_What you need to do_. Starting at the line containing "Open Well There's" and ending at the end of the records, write those lines again with "avatar" switched to "icon" and nothing else altered. Omit the pictures.

--- start of Provided information ---

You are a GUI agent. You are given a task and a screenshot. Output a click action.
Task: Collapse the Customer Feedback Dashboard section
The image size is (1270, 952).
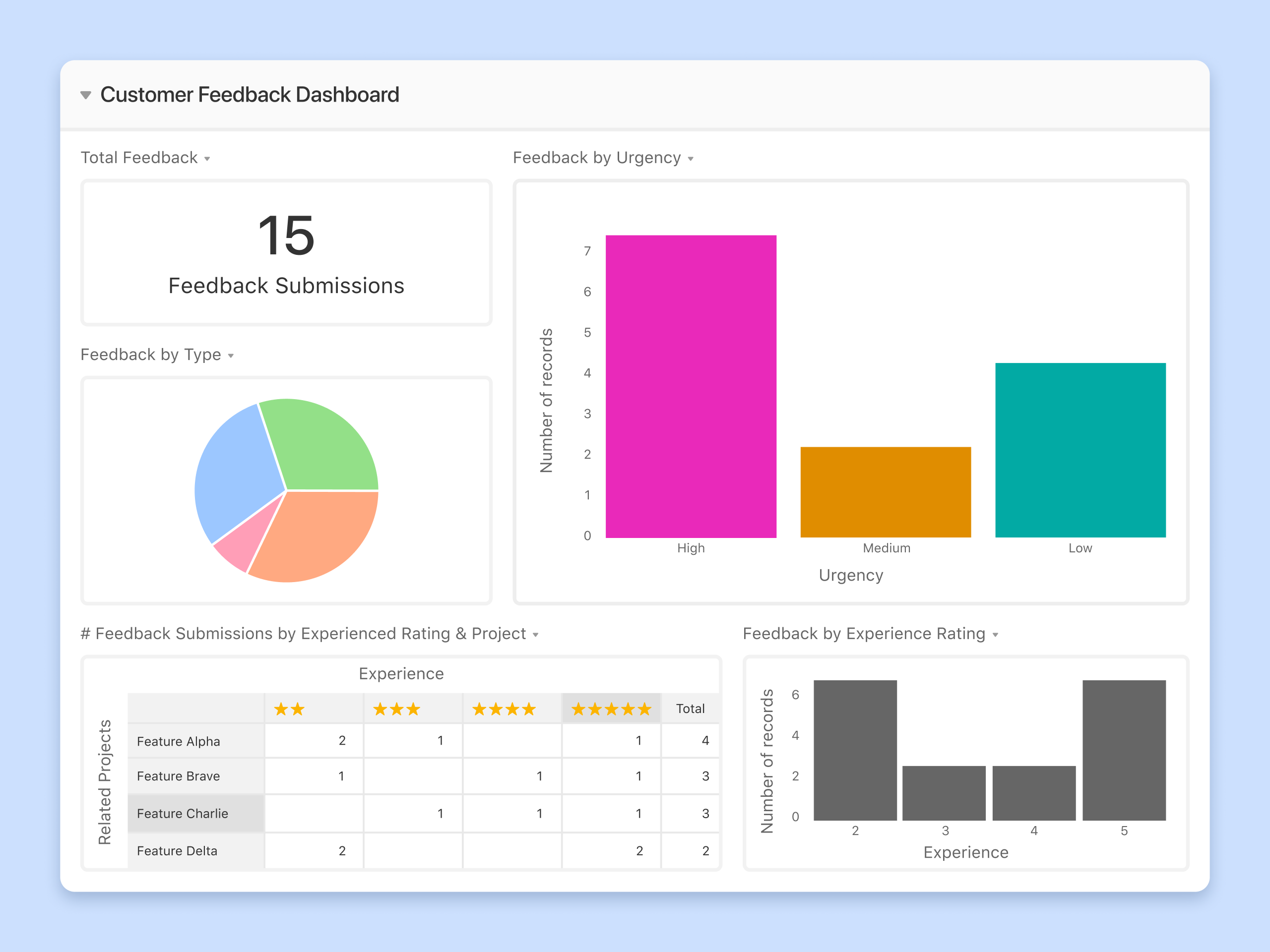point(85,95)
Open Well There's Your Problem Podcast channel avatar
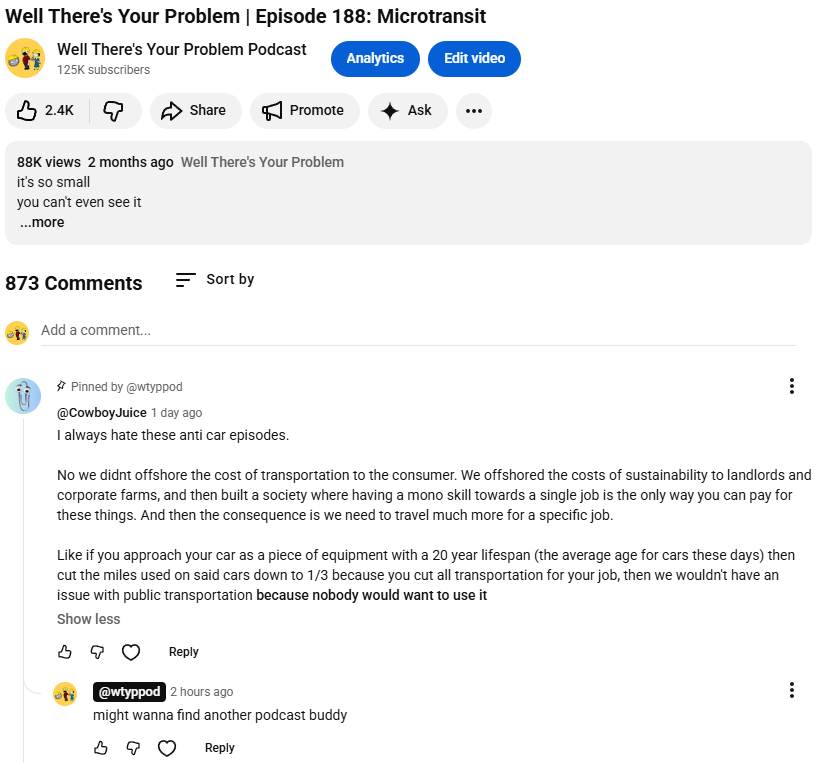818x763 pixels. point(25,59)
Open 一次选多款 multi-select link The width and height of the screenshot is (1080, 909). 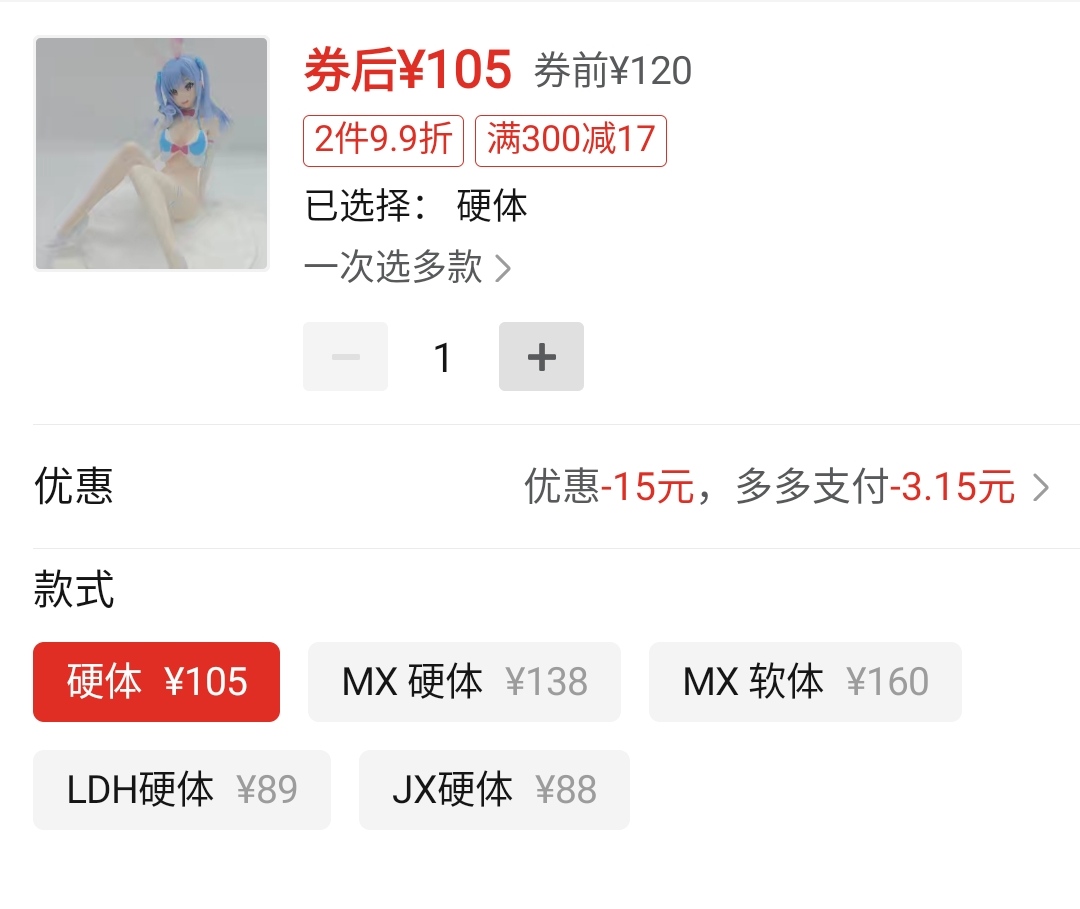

--- end of Provided information ---

_Written reply_.
Open Well There's Your Problem Podcast channel icon
818x763 pixels. point(25,59)
Open 一次选多款 multi-select link The width and height of the screenshot is (1080, 909). 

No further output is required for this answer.